Purpose: Tracheostomy is a necessary procedure required for prolonged mechanical ventilation in long-term acute care hospitals (LTACH). Many factors influence successful decannulation, or tracheostomy removal, and it is unclear what factors are essential for determining decannulation. The purpose of this study was to determine retrospective performance of single prognostic variables for successful decannulation, like peak expiratory flow measurement, overnight oximetry testing, and blood gas analysis.

Methods: A retrospective analysis of a three-year period to investigate the association between peak flow (PF) measurements ≥160 L/min, successful overnight oximetry (ONO), sex, and decannulation success.

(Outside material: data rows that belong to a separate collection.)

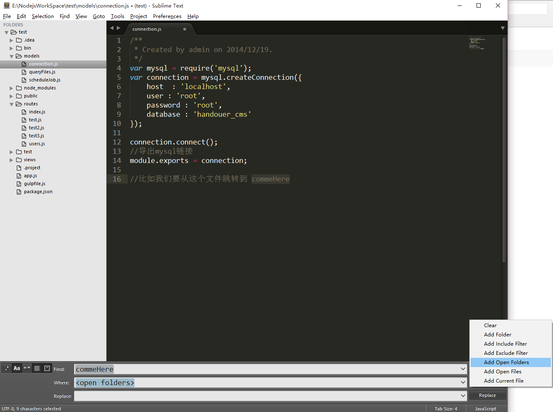Click the JavaScript syntax status label

[485, 409]
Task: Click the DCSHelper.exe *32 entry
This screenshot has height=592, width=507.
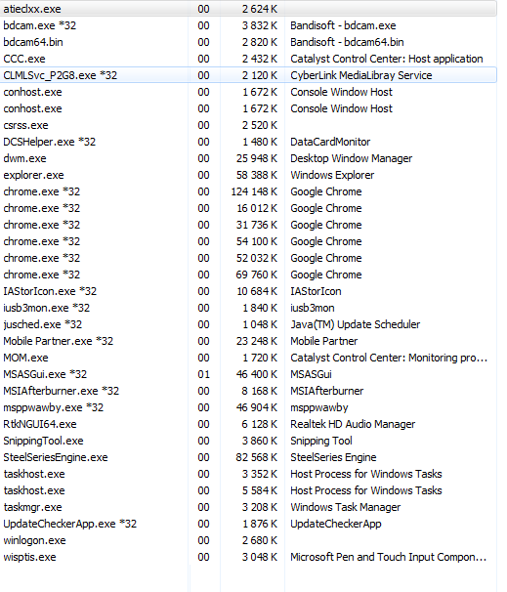Action: pos(248,142)
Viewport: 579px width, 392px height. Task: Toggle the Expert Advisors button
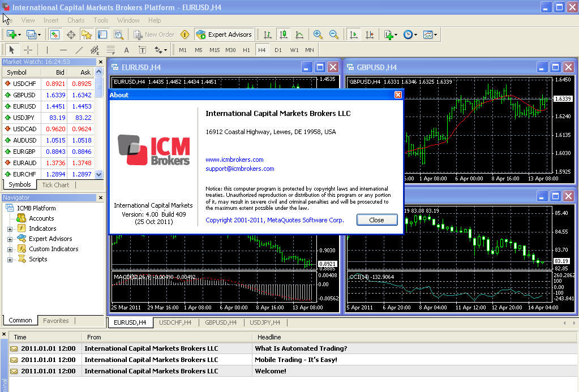pos(225,35)
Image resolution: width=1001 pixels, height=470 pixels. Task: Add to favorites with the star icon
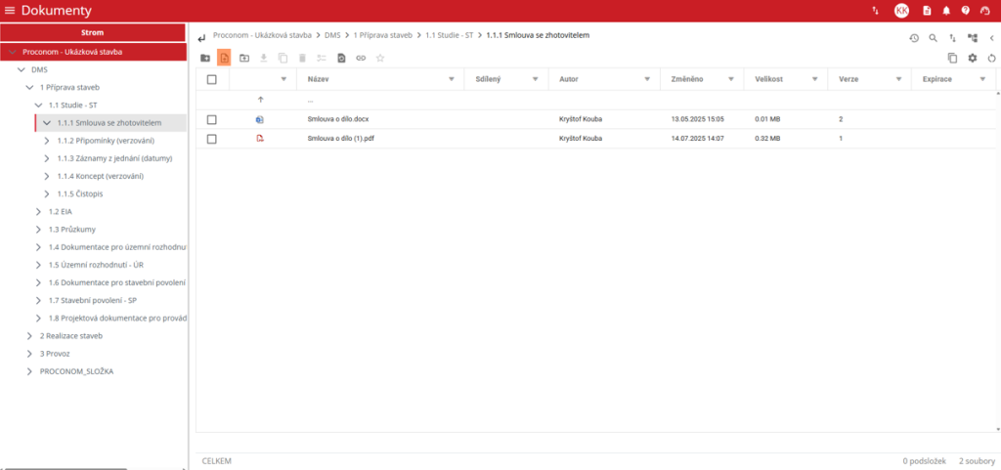click(380, 59)
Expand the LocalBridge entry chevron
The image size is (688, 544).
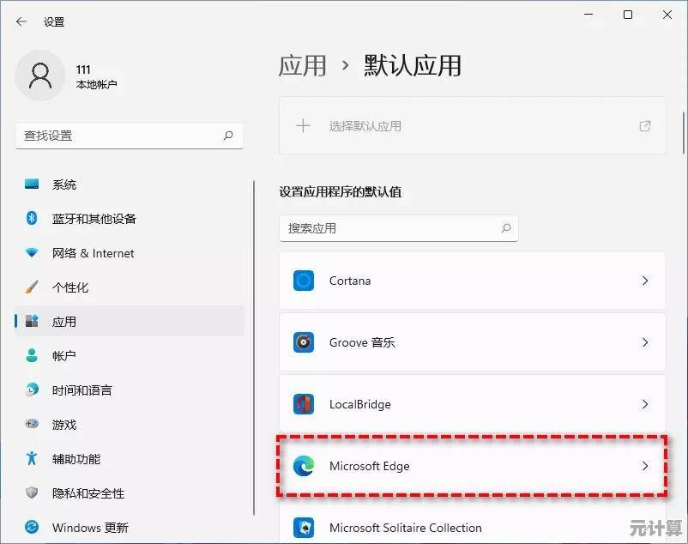point(645,404)
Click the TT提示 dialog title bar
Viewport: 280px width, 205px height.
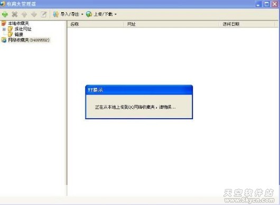139,90
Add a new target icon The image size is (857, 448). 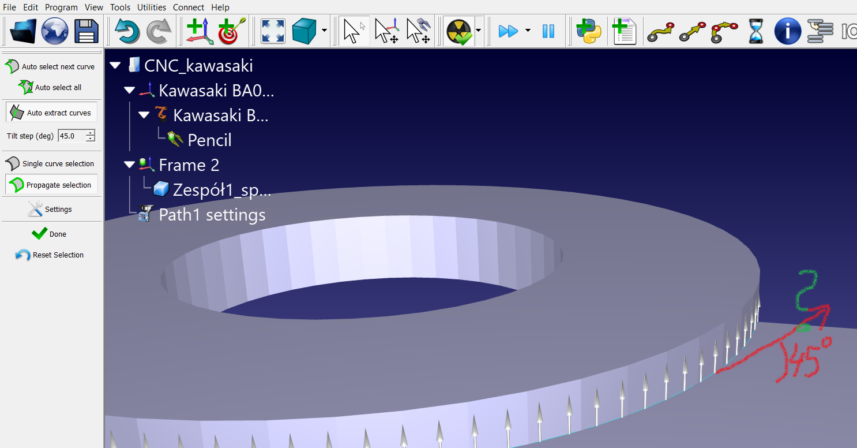pyautogui.click(x=231, y=31)
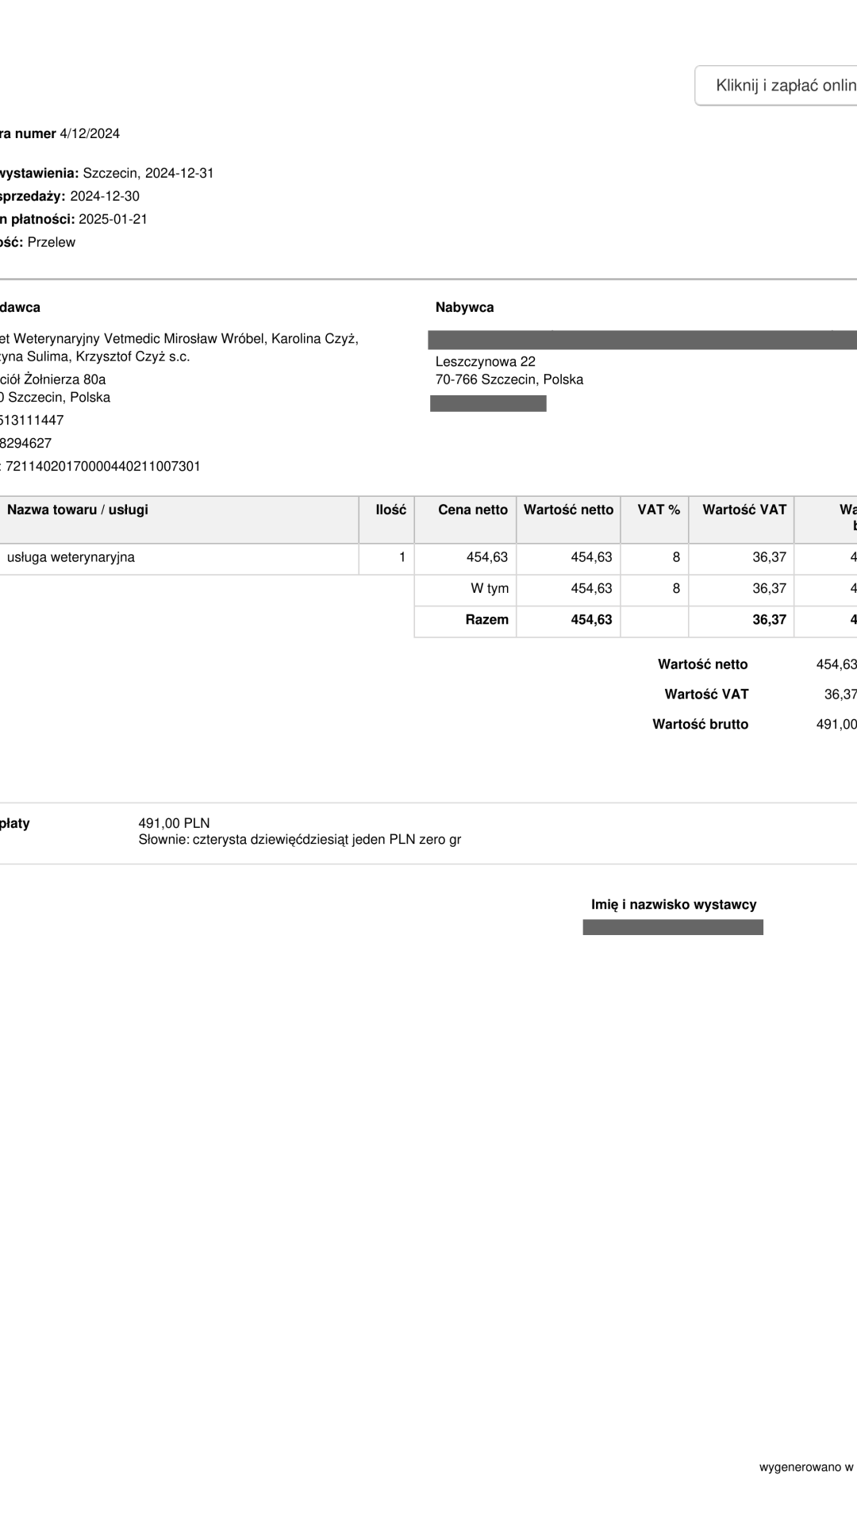
Task: Click the 'Słownie' amount-in-words line
Action: (299, 839)
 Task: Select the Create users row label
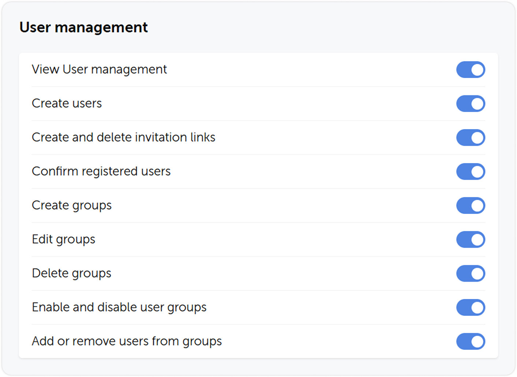coord(67,104)
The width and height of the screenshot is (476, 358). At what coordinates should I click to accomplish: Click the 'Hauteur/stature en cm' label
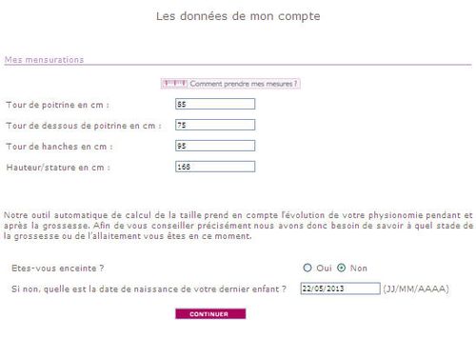click(x=58, y=168)
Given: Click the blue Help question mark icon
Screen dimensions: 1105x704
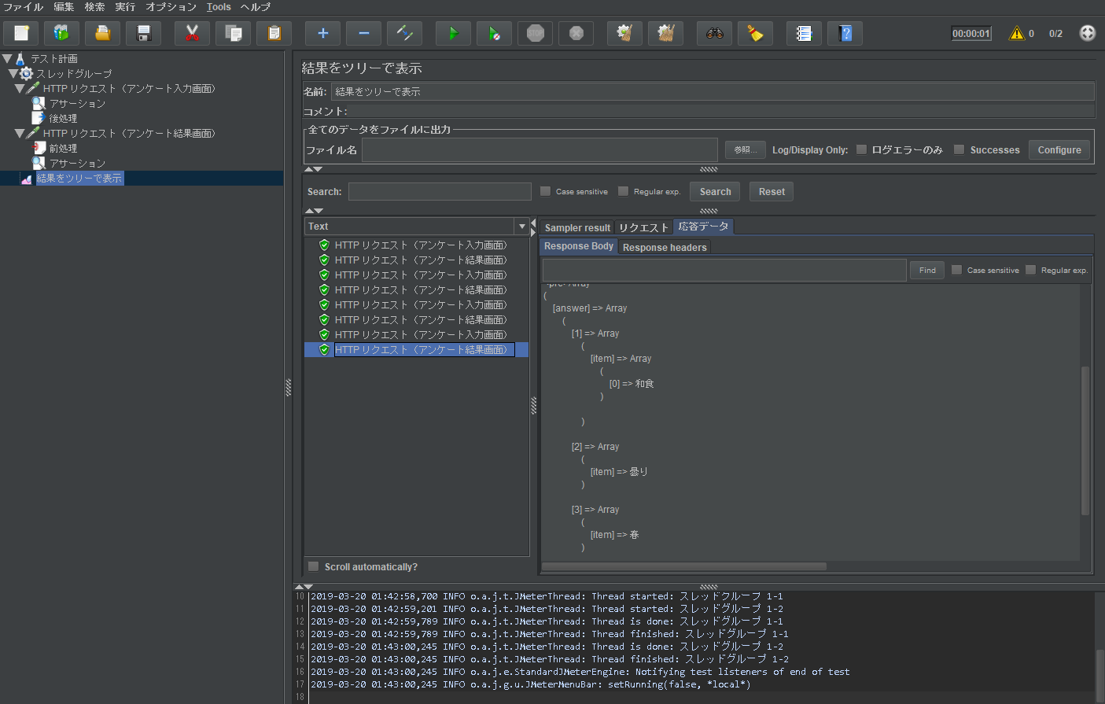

Average PF measurements, arterial blood gas (ABG), days on mechanical ventilation, LTACH length of stay (LOS), and age were also investigated.

Results: We examined the records of 135 patients, 127 of which were successfully decannulated. PF measurements ≥160 L/min (p=0.16), sex (p<0.05) and passing ONO (p<0.05) were significantly different between successfully and unsuccessfully decannulated patients; mean ABG (pH, pCO2, pO2), mechanical ventilation days, LOS, and age were not significantly different (p>0.05).

Conclusions: These results suggest no single prognostic variable can predict decannulation outcomes. Rather, clinical judgment of experienced medical professionals appears sufficient to achieve a 94% decannulation success rate. Additional investigation is required to determine what metrics are necessary, or if clinical judgment alone can predict decannulation success.